Seckel syndrome
Seckel syndrome, or microcephalic primordial dwarfism is an extremely rare congenital nanosomic disorder. Inheritance is autosomal recessive. It is characterized by intrauterine growth restriction and postnatal dwarfism with a small head, narrow bird-like face with a beak-like nose, large eyes with down-slanting palpebral fissures, receding mandible and intellectual disability.

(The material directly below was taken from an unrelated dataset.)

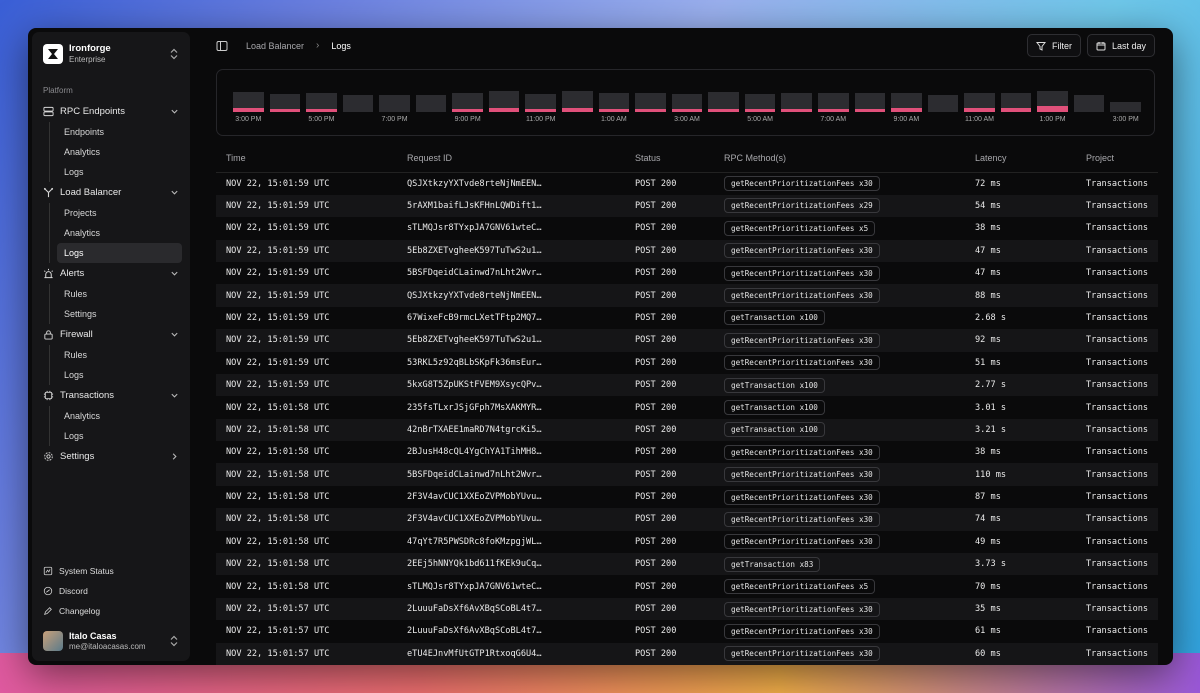 This screenshot has height=693, width=1200. What do you see at coordinates (111, 192) in the screenshot?
I see `nav-group-load-balancer: Load Balancer` at bounding box center [111, 192].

A mouse model has been developed. This mouse model is characterized by a severe deficiency of ATR protein. These mice have high levels of replicative stress and DNA damage. Adult Seckel mice display accelerated aging. These findings are consistent with the DNA damage [theory of aging].
Symptoms and signs
Symptoms include:- intellectual disability
- microcephaly
- sometimes pancytopenia
- cryptorchidism in males
- low birth weight
- dislocations of pelvis and elbow
- unusually large eyes
- blindness or visual impairment
- large, low-set ears
- small chin due to receded lower jaw
Genetics
It is believed to be caused by defects of genes on chromosome 3 (human)|3] and 18 (human)|18]. One form of Seckel syndrome can be caused by mutation in the gene encoding the ataxia telangiectasia and Rad3-related protein which maps to chromosome 3q22.1–q24. This gene is central in the cell's DNA damage response and repair mechanism.Types include:
| Type | OMIM | Gene | Locus |
| SCKL1 | ATR | 3q23 | |
| SCKL2 | RBBP8 | 18q11 | |
| SCKL4 | CENPJ | 13q12 | |
| SCKL5 | CEP152 | 15q21.1 | |
| SCKL6 | CEP63 | 3q22.2 | |
| SCKL7 | NIN | 14q22.1 | |
| SCKL8 | DNA2 | 10q21.3 | |
| SCKL9 | TRAIP | 3p21.31 | |
| SCKL10 | NSMCE2 | 8q24.13 | |
| SCKL11 | CEP295 | 11q21 |
Diagnosis
There are 4 criteria for diagnosis:- Congenital Dwarfism and postnatal growth retardation
- Microcephaly, large eyes, beak-like nose, narrow face, retrognathism, malocclusion
- Mental handicap
- Agenesis of the corpus callosum, cerebral cysts
Genetic testing can confirm diagnosis.